▶ _STUDY TEXT_:
Start of Block

As
we study gender in the workplace, I cannot help but reflect on my experiences
in the workforce. Because the careers I
am pursuing all work towards social justice, positions I have held often
involved direct service. Most recently,
I interned at a shelter for adult men experiencing homelessness.
In addition to
the drop-in shelter, there is a transitional housing program for formerly
homeless individuals. The idea is that men
staying in the shelter move their way up to higher levels of independent living. The shelter and housing programs work in
tandem to facilitate that upward mobility.
However, there are many divisions between the two departments, one of
which is gender.
Care-givers |
Shelter
employees’ jobs are assumed to be more risky and less skilled; consequently,
the shelter staff is paid hourly wages. They
conduct bag searches, intoxication screenings, and overnight security
supervision. Housing employees, on the
other hand, conduct individualized care-taking tasks, plan therapeutic community-building
activities, and work daytime hours. Their
jobs are considered lower-risk and professional positions; thus, the housing
staff is paid by salaries. Shelter staff
duties emphasize rule enforcement and procedure while those of the housing
staff emphasize relationship-building and empowerment, even though each program
requires both facets.

End of Block

Stored data entries

Start of Block

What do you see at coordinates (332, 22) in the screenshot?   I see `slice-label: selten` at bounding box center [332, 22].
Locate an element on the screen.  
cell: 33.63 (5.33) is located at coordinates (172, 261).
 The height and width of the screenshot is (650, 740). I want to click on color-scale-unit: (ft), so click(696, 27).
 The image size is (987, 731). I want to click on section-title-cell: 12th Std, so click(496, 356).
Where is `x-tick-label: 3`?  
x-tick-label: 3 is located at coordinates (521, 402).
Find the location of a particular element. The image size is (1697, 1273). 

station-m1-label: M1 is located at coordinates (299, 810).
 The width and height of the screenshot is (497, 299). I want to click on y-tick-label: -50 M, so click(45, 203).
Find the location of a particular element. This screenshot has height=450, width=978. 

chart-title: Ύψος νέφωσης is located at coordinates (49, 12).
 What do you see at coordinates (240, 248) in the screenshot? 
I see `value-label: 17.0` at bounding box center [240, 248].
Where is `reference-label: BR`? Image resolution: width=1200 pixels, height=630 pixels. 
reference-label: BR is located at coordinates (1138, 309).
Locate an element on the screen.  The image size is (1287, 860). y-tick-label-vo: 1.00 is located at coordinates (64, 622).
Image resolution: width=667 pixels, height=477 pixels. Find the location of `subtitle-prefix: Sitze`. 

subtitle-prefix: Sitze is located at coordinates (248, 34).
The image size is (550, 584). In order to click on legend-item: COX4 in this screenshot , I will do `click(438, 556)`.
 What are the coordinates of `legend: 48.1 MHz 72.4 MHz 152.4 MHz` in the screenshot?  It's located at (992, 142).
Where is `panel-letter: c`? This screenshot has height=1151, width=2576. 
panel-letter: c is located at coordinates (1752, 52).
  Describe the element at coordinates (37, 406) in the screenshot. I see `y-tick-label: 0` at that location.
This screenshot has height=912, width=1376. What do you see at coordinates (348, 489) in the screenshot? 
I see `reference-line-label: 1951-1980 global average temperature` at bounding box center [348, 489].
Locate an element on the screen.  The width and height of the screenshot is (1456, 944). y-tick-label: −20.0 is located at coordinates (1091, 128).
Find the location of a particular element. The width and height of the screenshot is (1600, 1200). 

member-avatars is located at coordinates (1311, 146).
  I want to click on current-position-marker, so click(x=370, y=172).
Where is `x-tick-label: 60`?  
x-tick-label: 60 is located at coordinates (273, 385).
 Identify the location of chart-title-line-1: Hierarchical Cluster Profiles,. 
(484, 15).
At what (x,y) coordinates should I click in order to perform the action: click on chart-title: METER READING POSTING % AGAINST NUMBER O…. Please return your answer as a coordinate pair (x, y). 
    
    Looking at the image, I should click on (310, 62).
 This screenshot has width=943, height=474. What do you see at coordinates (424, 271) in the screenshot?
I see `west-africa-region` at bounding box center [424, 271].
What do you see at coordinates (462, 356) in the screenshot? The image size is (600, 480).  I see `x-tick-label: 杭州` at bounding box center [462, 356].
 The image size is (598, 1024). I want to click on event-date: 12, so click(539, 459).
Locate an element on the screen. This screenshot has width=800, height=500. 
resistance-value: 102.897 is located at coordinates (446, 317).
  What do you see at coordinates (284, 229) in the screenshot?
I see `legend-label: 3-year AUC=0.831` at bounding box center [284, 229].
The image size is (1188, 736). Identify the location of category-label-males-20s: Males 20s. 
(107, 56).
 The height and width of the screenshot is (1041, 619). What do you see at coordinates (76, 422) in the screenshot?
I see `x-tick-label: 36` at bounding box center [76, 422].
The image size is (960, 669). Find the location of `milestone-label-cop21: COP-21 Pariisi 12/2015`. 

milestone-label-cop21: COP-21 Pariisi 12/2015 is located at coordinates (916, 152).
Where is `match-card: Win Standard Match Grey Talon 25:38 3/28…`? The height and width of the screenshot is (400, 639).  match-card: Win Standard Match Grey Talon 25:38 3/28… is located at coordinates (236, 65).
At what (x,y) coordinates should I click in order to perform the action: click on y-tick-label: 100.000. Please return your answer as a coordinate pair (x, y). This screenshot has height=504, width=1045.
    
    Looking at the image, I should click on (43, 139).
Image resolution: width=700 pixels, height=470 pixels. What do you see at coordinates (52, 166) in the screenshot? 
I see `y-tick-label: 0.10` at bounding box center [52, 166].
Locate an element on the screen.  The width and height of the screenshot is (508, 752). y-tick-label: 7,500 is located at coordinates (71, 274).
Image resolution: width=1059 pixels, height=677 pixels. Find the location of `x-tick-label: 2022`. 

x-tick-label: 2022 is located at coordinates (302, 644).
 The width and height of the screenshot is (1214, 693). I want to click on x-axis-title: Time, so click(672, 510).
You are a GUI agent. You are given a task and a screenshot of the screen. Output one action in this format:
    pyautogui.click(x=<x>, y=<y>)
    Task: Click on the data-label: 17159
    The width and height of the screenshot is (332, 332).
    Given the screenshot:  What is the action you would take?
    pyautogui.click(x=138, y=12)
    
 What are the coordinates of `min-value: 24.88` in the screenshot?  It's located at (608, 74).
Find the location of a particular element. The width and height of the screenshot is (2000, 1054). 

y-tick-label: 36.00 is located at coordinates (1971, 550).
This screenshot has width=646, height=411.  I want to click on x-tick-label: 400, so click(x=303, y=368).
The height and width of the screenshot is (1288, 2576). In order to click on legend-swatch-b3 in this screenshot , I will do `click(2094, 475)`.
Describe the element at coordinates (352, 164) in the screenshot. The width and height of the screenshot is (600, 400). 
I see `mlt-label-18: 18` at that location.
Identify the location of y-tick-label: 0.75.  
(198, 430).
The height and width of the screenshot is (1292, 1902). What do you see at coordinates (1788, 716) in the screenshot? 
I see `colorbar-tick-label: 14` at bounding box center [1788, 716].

End of Block

▶ _PROBLEMS TO SOLVE_:
1) Please list the duties the shelter text gives for shelter staff.
2) Answer these questions from the shelter text:
(a) Whom does the shelter serve?
(b) How is the shelter staff paid?
(c) What do the housing staff's duties emphasize?
Rely only on the shelter text when answering.

▶ _REPLIES_:
1)
- Bag searches
- Intoxication screenings
- Overnight security supervision

2)
(a) Adult men experiencing homelessness.
(b) By hourly wages.
(c) Relationship-building and empowerment.